You are viewing a plain text version of this content. The canonical link for it is here.
Posted to common-user@hadoop.apache.org by Wasim Bari <wa...@msn.com> on 2009/06/05 18:51:00 UTC

Max. Possible No. of Files

Hi,
     Does someone has some data regarding maximum possible number of files over HDFS ?

my second question is, I created small files with small block size up to one lac and read the files from HDFS, reading performance remains almost unaffected with increasing number of files.

The possible reasons I could think are:

1  . One lac isn't a big number to disturb HDFS performance (I used 1 namenode and 4 data nodes)

2.  As reading is done directly from datanode with first time interaction with namenode, so reading from different nodes doesn't affect the performance. 

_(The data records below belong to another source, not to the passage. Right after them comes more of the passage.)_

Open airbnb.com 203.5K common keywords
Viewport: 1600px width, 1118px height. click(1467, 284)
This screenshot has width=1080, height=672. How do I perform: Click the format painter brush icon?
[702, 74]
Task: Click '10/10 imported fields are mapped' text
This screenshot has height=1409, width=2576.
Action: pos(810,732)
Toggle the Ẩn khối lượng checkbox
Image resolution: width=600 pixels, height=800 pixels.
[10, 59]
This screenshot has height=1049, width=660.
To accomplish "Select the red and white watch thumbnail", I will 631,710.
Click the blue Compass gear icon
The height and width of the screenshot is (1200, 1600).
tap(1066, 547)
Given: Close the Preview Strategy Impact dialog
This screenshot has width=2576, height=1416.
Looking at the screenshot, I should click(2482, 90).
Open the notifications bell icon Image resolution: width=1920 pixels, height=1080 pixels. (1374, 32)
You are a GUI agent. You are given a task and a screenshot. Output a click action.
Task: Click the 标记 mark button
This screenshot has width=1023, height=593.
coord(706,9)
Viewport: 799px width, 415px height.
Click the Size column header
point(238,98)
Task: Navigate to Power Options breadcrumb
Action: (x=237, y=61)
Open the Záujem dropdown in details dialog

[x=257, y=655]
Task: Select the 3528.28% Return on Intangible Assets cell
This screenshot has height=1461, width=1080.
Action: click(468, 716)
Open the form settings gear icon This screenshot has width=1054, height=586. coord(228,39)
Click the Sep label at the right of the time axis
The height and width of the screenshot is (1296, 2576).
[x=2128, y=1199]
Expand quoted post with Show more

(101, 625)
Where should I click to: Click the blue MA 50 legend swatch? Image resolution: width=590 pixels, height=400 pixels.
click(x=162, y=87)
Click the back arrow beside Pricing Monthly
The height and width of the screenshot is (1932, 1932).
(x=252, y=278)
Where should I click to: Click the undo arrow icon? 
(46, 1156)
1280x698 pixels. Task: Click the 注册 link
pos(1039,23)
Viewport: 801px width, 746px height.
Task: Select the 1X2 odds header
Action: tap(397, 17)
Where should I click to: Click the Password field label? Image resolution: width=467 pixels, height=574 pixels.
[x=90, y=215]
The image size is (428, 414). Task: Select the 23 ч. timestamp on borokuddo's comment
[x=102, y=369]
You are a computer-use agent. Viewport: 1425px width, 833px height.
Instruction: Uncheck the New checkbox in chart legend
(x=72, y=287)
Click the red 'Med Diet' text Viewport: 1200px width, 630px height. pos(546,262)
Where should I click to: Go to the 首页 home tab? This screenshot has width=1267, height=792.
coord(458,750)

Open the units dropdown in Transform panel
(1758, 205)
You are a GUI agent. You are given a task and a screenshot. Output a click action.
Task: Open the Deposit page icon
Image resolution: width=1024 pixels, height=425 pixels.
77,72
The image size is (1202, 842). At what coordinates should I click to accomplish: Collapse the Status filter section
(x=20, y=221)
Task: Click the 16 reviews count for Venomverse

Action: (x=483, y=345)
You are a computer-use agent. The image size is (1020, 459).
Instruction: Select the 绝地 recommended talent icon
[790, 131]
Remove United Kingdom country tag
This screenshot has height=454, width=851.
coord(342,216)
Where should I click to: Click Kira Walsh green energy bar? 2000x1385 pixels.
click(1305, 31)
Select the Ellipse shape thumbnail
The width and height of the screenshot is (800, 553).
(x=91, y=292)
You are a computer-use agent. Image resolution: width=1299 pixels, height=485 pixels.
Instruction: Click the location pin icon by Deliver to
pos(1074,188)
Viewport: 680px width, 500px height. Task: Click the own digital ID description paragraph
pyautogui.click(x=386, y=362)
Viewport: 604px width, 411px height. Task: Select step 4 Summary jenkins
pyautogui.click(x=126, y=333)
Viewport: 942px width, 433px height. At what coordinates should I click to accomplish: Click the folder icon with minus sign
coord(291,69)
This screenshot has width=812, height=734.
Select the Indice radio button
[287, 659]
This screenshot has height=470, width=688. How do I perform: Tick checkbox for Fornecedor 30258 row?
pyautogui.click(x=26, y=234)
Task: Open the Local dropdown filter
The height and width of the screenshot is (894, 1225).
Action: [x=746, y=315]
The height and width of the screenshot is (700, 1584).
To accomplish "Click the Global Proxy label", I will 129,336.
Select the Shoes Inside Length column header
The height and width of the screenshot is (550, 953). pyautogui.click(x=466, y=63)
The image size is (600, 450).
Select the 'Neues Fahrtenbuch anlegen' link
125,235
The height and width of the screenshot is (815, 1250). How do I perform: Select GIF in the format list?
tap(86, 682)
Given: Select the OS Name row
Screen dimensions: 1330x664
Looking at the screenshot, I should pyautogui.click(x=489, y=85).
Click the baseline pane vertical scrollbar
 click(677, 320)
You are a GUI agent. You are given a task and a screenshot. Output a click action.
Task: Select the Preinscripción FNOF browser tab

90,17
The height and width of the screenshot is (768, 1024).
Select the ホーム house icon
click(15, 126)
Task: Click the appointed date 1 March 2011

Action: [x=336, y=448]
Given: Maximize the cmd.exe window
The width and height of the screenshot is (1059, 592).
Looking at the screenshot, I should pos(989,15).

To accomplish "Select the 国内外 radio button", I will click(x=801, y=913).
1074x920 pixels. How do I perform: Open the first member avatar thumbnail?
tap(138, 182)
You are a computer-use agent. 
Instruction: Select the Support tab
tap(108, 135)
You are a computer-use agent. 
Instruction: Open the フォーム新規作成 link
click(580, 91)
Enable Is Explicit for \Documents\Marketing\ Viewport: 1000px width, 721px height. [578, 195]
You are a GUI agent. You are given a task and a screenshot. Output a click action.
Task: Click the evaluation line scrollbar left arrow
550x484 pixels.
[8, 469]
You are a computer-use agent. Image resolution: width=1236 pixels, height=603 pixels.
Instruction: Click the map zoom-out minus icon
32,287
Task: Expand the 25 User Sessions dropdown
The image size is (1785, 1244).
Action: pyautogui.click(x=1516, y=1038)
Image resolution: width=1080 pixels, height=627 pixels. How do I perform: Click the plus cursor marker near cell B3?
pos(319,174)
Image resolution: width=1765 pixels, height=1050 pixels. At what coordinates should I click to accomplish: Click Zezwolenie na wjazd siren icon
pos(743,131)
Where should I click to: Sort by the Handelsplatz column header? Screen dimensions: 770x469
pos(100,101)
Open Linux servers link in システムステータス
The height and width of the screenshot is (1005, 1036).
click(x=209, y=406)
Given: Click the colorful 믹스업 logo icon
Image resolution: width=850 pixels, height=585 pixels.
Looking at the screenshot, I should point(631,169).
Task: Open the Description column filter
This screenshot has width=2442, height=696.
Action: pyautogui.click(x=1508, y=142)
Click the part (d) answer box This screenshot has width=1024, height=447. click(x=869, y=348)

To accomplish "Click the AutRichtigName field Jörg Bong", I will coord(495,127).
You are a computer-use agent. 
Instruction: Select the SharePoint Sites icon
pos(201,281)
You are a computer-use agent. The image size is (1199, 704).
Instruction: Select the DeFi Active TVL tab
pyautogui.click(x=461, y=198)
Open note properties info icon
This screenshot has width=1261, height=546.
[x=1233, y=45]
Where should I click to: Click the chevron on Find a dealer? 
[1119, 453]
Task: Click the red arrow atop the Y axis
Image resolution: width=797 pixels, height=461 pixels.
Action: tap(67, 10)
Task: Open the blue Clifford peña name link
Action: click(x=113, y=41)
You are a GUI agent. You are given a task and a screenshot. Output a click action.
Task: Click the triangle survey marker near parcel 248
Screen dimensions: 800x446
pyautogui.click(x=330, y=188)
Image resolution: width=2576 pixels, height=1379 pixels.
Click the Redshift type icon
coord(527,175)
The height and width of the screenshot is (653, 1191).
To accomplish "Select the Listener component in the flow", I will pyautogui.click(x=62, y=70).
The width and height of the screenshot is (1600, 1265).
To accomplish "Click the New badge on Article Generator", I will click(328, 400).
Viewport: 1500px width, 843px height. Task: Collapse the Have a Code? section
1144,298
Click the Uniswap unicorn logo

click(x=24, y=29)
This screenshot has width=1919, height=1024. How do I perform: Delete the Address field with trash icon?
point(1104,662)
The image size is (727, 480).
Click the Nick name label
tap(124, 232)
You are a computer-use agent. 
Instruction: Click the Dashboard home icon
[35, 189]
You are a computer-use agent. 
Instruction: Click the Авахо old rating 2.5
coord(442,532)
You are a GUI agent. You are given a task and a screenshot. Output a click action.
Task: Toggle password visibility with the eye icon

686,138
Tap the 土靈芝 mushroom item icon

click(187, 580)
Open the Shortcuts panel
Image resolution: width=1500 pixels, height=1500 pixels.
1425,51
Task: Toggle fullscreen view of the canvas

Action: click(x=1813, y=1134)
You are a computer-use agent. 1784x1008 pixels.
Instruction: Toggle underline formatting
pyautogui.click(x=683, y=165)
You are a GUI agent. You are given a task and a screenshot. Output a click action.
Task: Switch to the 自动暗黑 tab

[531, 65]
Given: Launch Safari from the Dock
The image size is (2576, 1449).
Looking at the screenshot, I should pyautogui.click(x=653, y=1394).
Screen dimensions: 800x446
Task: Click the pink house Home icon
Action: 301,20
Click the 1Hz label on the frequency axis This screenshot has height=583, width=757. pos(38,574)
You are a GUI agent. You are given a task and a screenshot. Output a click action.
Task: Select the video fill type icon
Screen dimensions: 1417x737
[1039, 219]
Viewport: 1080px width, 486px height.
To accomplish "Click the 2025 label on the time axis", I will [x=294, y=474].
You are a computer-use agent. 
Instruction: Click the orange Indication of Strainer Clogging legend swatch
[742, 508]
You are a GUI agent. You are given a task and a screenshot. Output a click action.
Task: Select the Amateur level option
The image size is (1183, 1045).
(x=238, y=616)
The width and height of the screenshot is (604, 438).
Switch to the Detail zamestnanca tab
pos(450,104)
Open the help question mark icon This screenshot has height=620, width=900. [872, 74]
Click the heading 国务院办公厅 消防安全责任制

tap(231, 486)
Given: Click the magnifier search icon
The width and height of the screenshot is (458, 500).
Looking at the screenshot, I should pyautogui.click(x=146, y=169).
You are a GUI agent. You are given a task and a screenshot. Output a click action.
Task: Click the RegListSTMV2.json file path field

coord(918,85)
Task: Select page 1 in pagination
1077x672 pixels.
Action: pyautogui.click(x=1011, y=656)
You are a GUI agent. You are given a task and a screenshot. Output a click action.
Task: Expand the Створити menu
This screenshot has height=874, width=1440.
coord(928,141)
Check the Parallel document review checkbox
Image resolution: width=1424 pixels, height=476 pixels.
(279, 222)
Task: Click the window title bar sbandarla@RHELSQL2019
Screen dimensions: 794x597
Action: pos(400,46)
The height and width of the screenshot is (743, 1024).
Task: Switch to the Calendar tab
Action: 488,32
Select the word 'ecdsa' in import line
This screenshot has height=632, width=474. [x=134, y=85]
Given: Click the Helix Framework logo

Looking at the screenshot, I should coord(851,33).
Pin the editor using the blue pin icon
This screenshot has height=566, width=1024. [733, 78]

If someone could add or negate some information it will be highly appreciated. 

Cheers,
Wasim

Re: Max. Possible No. of Files

Posted by Konstantin Shvachko <sh...@yahoo-inc.com>.
There are some name-node memory estimates in this jira.
http://issues.apache.org/jira/browse/HADOOP-1687

With 16 GB you can normally have 60 million objects (files
+ blocks) on the name-node. The number of files would depend
on the file to block ratio.

--Konstantin


Brian Bockelman wrote:
> 
> On Jun 5, 2009, at 11:51 AM, Wasim Bari wrote:
> 
>> Hi,
>>     Does someone has some data regarding maximum possible number of 
>> files over HDFS ?
>>
> 
> Hey Wasim,
> 
> I don't think that there is a maximum limit.  Remember:
> 1) Less is better.  HDFS is optimized for big files.
> 2) The amount of memory the HDFS namenode needs is a function of the 
> number of files.  If you have a huge number of files, you get a huge 
> memory requirement.
> 
> 1-2 million files is fairly safe if you have a normal-looking namenode 
> server (8-16GB RAM).  I know some of our UCSD colleagues just ran a test 
> where they were able to put more than .5M files in a single directory 
> and still have a useable file system.
> 
> Brian
> 
>> my second question is, I created small files with small block size up 
>> to one lac and read the files from HDFS, reading performance remains 
>> almost unaffected with increasing number of files.
>>
>> The possible reasons I could think are:
>>
>> 1  . One lac isn't a big number to disturb HDFS performance (I used 1 
>> namenode and 4 data nodes)
>>
>> 2.  As reading is done directly from datanode with first time 
>> interaction with namenode, so reading from different nodes doesn't 
>> affect the performance.
>>
>>
>> If someone could add or negate some information it will be highly 
>> appreciated.
>>
>> Cheers,
>> Wasim
> 
> 

Re: Max. Possible No. of Files

Posted by Brian Bockelman <bb...@cse.unl.edu>.
On Jun 5, 2009, at 11:51 AM, Wasim Bari wrote:

> Hi,
>     Does someone has some data regarding maximum possible number of  
> files over HDFS ?
>

Hey Wasim,

I don't think that there is a maximum limit.  Remember:
1) Less is better.  HDFS is optimized for big files.
2) The amount of memory the HDFS namenode needs is a function of the  
number of files.  If you have a huge number of files, you get a huge  
memory requirement.

1-2 million files is fairly safe if you have a normal-looking namenode  
server (8-16GB RAM).  I know some of our UCSD colleagues just ran a  
test where they were able to put more than .5M files in a single  
directory and still have a useable file system.

Brian

> my second question is, I created small files with small block size  
> up to one lac and read the files from HDFS, reading performance  
> remains almost unaffected with increasing number of files.
>
> The possible reasons I could think are:
>
> 1  . One lac isn't a big number to disturb HDFS performance (I used  
> 1 namenode and 4 data nodes)
>
> 2.  As reading is done directly from datanode with first time  
> interaction with namenode, so reading from different nodes doesn't  
> affect the performance.
>
>
> If someone could add or negate some information it will be highly  
> appreciated.
>
> Cheers,
> Wasim